Historically ive heard one of the best things to do is to actually speak with Japanese speakers consistently. You actually have people you get to use it with or do you get by mainly with study?
The purpose of the question being, I wonder if someone can truly get to proper speaking form with study alone. Although I guess listening to Japanese through videos or whatever probably has most of the same effect, but actually engaging in speech must have some form of otherwise unobtainable benefit.
I learnt Japanese as part of a course with a listening and speaking element plus I spent time in Japan, so I did have those options - but they were my least favourite way of learning. Listening was always my weakest aspect of Japanese by a distance and it remains the only aspect of the language that continues to throw up difficulties for me. Learning by reading with an audio accompaniment is great, but in the early stages the problem with having just an aural source alone was than my understanding of a sentence would instantly collapse when I encountered vocab I was unfamiliar with, or else when encountering a new word which was homophonic with a word I already knew, and there are many many homophones in Japanese.
With speaking, in contrast you can just kind of babble and stick to comfortable forms and colloquialisms, just trying to express yourself as a best effort with the tools you remember - much like anyone does in their native language, really.

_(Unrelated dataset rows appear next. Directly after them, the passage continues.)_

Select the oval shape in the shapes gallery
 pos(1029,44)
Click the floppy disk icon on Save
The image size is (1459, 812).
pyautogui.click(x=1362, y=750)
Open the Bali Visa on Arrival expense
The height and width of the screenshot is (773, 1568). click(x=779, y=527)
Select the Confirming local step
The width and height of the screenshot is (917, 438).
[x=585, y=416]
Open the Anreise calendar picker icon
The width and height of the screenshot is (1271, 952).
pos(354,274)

The advantage of having both speaking and listening as an element of your learning is that you can start to actually think and formulate ideas in Japanese, which is key to getting to near-native-level communication.
You can however coach yourself in those Japanese patterns of thought without necessarily having a conversation partner. Replaying lines of dialogue that you hear in media, speaking them out loud yourself in practice, are one way (visual novels or JRPGs with a replayable text backlog are great for this). It's also a similar way to several Europeans I've heard from who've said they learnt English as a second language by listening to songs and watching media. The pitfall is you have to be careful of coming out sounding like an anime character, which will just add more cringe to the world. Don't emulate any character that screams a lot, nor anyone that acts like it's nothing personnel, nor any narrators, and certainly not females, especially if you are one.
Historically ive heard one of the best things to do is to actually speak with Japanese speakers consistently. You actually have people you get to use it with or do you get by mainly with study?
The purpose of the question being, I wonder if someone can truly get to proper speaking form with study alone. Although I guess listening to Japanese through videos or whatever probably has most of the same effect, but actually engaging in speech must have some form of otherwise unobtainable benefit.
I learnt Japanese as part of a course with a listening and speaking element plus I spent time in Japan, so I did have those options - but they were my least favourite way of learning. Listening was always my weakest aspect of Japanese by a distance and it remains the only aspect of the language that continues to throw up difficulties for me. Learning by reading with an audio accompaniment is great, but in the early stages the problem with having just an aural source alone was than my understanding of a sentence would instantly collapse when I encountered vocab I was unfamiliar with, or else when encountering a new word which was homophonic with a word I already knew, and there are many many homophones in Japanese.
With speaking, in contrast you can just kind of babble and stick to comfortable forms and colloquialisms, just trying to express yourself as a best effort with the tools you remember - much like anyone does in their native language, really. The advantage of having both speaking and listening as an element of your learning is that you can start to actually think and formulate ideas in Japanese, which is key to getting to near-native-level communication.
You can however coach yourself in those Japanese patterns of thought without necessarily having a conversation partner. Replaying lines of dialogue that you hear in media, speaking them out loud yourself in practice, are one way (visual novels or JRPGs with a replayable text backlog are great for this). It's also a similar way to several Europeans I've heard from who've said they learnt English as a second language by listening to songs and watching media. The pitfall is you have to be careful of coming out sounding like an anime character, which will just add more cringe to the world. Don't emulate any character that screams a lot, nor anyone that acts like it's nothing personnel, nor any narrators, and certainly not females, especially if you are one.